SAFIAN: Yeah, no. Momentum can come from lots of different places and you want to activate as much of it as you can.
SELIGMANN: We don’t need nor should we want or seek credit. We should seek impact. It doesn’t matter to me if The B Team name is ever known.
SAFIAN: Not a lot of people become CEOs if they don’t have an interest or an ability to get credit for what they’re doing. So it’s a tricky balance.
SELIGMANN: It is, but the joy of my job is I get to be a CEO of an organization that’s supporting CEOs that are really driving huge change.
Copy LinkResilience and optimism in volatile times
SAFIAN: We talked a bit about the volatility and the paralysis that CEOs can feel when so much is changing. How do leaders separate what’s significant in all these shifts from the distractions when so many things are coming at us so fast?
SELIGMANN: Things are changing so quickly, and I think it’s a new muscle, actually for all of us, to be able to handle current events at this pace. What I see the leaders doing is looking for joy in a lot of different places because the world is hard. The news, I mean, I’m sure that your newsfeed is tough. Mine is tough. Navigating this requires resilience. That means you need to tap into those basics of, are you eating every day? Are you meditating if you meditate? Are you sleeping, ever?
All of those different pieces are really important for navigating such noise in the system, and being able to say, “Does this really matter or does it just feel like it should matter? Or is it actually irrelevant to what I’m trying to achieve?” And then as a group, we try to bring that joy into the way we interact. There’s a lot of humor in The B Team. Just because it’s hard doesn’t mean you can’t have a laugh, you can’t have a drink, you can’t have a whatever. Just go for it.
Jesper, our chair, is in a heavy metal band and he’s a singer. And you can get his stuff on Spotify or wherever. Life is short. And that helps, I think, deal with some of the challenges that they’re facing. There’s never been more momentum for this agenda than there is today. There’ve never been more people thinking about how we create a world that’s good for people on a healthy planet than we have today, and it gives me real hope.

[Stored data entries]

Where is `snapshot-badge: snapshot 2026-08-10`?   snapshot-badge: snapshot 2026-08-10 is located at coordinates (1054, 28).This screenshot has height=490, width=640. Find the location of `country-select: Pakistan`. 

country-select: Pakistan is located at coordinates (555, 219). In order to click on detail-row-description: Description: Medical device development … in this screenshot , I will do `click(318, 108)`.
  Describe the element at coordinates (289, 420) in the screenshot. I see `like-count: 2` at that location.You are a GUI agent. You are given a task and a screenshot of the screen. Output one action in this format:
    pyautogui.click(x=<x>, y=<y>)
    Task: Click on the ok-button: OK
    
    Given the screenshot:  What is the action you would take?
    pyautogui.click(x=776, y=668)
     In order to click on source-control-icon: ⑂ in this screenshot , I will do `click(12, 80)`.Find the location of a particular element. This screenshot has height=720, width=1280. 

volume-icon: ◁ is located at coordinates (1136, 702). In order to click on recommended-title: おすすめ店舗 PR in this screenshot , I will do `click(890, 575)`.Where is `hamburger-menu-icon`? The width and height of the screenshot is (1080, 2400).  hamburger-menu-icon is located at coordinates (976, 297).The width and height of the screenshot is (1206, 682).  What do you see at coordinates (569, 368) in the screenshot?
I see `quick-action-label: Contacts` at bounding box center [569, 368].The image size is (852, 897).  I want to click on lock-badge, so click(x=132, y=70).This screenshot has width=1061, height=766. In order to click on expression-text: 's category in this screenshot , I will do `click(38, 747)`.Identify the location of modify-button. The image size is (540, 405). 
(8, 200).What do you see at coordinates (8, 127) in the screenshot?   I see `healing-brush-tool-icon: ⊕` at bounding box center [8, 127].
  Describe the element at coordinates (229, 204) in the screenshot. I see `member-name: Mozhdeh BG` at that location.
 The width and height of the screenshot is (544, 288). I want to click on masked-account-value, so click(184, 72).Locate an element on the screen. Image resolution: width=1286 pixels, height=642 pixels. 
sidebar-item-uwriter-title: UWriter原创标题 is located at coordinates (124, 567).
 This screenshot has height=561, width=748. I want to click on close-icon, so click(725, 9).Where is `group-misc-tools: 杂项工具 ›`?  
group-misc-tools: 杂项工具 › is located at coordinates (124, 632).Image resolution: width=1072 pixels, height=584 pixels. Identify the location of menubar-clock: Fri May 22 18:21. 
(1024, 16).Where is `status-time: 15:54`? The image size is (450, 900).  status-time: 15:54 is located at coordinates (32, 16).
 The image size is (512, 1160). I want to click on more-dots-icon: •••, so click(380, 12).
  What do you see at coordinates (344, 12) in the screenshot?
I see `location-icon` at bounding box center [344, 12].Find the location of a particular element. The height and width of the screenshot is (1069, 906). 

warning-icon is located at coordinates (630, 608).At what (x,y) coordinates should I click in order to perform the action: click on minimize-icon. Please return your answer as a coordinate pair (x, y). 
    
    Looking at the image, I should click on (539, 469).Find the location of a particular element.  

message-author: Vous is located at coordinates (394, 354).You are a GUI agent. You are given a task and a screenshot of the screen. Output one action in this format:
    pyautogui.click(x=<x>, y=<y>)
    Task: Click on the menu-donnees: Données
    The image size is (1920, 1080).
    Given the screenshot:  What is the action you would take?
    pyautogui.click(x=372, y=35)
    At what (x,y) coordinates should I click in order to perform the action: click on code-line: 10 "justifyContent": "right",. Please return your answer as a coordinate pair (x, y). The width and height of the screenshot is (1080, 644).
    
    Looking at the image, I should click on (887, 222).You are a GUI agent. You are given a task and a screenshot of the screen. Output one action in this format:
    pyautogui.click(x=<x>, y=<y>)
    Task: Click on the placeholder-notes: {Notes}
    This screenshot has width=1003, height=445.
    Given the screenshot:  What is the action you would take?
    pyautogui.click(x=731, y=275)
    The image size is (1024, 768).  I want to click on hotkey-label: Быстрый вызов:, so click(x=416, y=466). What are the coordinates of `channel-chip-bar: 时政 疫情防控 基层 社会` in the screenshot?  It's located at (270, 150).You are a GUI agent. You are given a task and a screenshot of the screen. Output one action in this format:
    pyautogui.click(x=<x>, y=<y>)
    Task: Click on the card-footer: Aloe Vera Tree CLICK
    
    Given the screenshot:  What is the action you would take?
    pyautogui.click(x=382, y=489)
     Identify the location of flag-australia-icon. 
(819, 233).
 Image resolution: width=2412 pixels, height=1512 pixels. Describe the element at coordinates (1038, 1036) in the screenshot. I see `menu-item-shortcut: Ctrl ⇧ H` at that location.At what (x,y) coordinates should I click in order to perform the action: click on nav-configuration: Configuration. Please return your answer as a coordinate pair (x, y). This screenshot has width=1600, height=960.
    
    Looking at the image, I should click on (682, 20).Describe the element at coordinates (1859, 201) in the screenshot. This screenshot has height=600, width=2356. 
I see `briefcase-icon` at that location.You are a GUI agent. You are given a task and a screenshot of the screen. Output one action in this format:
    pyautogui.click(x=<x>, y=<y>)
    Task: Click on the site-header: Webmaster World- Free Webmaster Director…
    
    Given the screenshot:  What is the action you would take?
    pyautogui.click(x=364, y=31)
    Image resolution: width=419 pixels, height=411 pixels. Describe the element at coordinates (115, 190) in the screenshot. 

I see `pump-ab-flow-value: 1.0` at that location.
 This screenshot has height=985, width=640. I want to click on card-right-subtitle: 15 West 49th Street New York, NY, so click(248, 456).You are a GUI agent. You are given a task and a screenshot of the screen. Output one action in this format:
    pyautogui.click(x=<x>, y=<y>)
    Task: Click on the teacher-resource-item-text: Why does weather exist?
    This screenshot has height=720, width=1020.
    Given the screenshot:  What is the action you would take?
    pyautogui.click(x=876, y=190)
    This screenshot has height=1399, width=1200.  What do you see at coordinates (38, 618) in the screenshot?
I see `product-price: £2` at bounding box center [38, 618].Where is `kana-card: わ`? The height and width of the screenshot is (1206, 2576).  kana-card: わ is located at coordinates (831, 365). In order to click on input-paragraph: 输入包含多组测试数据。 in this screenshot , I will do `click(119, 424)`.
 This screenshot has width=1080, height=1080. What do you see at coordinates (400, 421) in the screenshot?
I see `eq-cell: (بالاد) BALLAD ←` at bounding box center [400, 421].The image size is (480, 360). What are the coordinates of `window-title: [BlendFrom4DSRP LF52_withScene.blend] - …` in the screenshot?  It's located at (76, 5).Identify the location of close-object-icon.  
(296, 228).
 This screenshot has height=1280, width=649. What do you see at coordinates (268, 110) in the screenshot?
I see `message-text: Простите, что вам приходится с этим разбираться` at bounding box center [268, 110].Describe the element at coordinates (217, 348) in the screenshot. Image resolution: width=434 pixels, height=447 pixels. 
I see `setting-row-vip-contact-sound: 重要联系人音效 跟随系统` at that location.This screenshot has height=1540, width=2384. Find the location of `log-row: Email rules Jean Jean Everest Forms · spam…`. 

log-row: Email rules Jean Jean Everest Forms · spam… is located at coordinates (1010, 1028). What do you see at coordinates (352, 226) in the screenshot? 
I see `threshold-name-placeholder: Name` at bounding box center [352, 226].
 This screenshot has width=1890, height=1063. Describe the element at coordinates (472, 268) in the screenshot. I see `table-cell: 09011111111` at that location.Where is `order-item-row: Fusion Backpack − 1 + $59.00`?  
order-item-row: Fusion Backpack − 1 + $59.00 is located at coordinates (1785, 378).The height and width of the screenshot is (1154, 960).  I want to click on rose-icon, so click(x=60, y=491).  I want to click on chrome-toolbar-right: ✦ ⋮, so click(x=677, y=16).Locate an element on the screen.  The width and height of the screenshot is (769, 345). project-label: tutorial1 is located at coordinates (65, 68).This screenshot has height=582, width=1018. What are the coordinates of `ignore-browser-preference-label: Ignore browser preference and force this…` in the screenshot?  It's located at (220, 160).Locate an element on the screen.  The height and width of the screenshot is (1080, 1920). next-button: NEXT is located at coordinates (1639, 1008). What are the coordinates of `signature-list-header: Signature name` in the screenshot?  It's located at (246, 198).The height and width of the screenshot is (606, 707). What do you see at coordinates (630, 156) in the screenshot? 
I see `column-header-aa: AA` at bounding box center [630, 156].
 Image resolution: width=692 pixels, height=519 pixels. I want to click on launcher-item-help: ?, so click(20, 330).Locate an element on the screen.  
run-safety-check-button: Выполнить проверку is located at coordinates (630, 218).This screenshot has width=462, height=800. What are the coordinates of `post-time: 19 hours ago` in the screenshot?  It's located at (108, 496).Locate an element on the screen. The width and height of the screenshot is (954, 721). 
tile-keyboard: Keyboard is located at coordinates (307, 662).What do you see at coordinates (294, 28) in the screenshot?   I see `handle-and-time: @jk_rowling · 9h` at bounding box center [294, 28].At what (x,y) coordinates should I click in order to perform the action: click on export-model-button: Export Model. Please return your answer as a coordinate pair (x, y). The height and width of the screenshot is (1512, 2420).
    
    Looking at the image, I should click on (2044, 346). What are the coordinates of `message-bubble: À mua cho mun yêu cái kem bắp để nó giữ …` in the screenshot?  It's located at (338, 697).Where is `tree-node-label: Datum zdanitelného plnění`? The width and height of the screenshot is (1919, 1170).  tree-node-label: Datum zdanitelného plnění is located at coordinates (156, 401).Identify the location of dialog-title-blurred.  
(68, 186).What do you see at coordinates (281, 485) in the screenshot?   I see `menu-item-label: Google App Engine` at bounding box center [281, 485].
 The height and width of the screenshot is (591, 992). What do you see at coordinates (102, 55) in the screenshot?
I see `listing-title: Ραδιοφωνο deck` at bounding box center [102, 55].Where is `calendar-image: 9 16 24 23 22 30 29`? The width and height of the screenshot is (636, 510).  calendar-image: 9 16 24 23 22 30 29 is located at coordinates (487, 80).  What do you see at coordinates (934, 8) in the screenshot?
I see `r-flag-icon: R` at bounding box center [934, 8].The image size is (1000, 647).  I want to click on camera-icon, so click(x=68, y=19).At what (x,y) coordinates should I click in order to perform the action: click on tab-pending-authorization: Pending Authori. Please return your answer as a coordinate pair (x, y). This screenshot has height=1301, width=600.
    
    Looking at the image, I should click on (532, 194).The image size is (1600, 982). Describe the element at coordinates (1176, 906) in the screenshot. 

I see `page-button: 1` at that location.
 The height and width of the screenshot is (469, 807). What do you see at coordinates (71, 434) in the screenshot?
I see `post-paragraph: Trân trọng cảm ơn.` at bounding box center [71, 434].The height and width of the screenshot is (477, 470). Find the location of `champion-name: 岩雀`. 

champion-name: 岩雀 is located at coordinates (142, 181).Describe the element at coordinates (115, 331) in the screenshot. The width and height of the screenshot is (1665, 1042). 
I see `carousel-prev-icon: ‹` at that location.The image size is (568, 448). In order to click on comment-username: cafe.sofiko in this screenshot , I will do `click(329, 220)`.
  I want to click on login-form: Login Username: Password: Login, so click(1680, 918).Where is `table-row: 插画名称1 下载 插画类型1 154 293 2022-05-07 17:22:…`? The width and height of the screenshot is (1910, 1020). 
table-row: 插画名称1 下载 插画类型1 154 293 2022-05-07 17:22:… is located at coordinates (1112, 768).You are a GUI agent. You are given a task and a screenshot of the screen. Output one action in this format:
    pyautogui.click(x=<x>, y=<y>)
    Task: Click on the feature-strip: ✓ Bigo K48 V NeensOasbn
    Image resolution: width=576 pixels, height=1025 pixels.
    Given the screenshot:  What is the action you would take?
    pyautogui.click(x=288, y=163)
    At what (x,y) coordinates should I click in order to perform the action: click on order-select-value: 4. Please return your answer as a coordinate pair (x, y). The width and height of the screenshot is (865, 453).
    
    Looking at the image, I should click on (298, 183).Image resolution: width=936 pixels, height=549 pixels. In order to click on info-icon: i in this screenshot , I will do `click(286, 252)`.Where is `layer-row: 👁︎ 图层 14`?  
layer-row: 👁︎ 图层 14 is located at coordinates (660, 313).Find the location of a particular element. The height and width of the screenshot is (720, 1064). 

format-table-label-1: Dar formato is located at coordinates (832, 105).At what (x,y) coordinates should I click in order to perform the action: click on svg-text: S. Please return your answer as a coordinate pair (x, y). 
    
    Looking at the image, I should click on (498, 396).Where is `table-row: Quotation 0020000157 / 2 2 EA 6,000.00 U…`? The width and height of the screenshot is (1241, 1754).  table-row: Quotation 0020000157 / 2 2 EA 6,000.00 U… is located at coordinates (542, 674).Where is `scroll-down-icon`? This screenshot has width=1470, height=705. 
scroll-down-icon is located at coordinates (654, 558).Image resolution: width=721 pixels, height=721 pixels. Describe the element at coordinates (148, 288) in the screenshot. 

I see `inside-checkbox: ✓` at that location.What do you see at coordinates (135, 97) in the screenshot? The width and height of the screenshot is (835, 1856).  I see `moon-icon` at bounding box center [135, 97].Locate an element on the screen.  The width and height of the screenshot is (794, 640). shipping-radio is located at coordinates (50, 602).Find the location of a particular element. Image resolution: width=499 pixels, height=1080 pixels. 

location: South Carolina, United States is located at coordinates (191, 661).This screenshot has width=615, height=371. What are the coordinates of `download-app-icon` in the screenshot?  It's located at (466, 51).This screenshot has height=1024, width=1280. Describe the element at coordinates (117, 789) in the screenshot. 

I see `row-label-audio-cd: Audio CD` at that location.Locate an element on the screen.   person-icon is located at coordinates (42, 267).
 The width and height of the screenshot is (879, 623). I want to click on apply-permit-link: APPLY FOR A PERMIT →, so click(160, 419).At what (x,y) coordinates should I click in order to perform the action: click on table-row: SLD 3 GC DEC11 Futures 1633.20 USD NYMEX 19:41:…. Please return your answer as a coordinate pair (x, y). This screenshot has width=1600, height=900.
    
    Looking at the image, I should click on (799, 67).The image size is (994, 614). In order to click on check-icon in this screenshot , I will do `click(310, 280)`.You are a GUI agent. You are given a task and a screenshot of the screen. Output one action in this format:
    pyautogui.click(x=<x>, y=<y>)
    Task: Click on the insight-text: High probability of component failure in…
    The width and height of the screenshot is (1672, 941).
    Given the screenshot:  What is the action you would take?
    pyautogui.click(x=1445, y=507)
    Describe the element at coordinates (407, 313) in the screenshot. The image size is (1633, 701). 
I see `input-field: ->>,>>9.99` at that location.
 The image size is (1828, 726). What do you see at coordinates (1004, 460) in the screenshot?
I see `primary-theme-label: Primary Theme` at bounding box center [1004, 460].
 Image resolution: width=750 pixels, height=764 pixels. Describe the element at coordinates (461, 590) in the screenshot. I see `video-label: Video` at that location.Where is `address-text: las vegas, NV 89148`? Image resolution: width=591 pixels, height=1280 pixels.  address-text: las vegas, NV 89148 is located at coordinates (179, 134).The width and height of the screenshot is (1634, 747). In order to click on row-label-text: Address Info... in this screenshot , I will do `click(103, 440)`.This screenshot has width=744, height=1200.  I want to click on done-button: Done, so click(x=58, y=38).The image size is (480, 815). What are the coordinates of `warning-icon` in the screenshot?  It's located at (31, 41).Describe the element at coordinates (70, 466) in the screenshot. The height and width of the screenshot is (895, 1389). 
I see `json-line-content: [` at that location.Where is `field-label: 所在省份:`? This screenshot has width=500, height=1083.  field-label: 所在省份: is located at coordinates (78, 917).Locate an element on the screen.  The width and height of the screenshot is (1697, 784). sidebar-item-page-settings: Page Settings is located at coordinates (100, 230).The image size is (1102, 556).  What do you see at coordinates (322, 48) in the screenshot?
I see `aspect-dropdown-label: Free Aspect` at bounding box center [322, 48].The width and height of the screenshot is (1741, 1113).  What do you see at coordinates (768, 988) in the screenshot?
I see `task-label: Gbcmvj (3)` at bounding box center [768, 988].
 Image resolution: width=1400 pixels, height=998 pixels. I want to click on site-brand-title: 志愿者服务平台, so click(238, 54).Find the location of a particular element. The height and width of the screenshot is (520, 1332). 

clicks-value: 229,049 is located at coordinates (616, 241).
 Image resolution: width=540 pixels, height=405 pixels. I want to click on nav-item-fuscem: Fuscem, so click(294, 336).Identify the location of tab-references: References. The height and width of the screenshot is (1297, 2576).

- Prompt A -
According to the interview, what kind of band is Jesper, the chair, in?
- Prompt B -
Write a continuation of the interview from its last sentence.
These rows have nothing to do with the interview.

- Output A -
He is the singer in a heavy metal band.

- Output B -
SAFIAN: Amen. Amen to all that. Well, Leah, thank you so much for sharing.
SELIGMANN: It was so nice to meet you. Thank you for having me.
SAFIAN: Listening to Leah, it’s like being inside the head of a CEO in 2025. You can hear the swings between hope and worry. As she says about AI, you need to be totally focused on both the optimism and the fear. I’ve persisted as a business journalist because I fundamentally believe that business can be a vehicle for progress and positive change. The motivation behind The B Team, it’s similar to my own.
I felt some pride when business leaders step up with courage to do what’s right, even if it might cost shareholders some near-term wins. But I’ll confess dismay at overreaching and performative choices by CEOs to talk about responsibility as a leader and then only apply that responsibility when it’s good for your stock price. That’s not really courage. Today’s environment is tricky, in part because we’re so disconnected from each other.
Too many leaders are out of touch with vast swaths of their community, of our world, but that only heightens the need and the opportunity for impact. So I’m doubling down on the idea that business can be a force for good, and I’m remaining hopeful that courage and resilience will outlast selfishness and fear. It’s the way I want to live, and it’s the world I want to be in. I’m Bob Safian. Thanks for listening.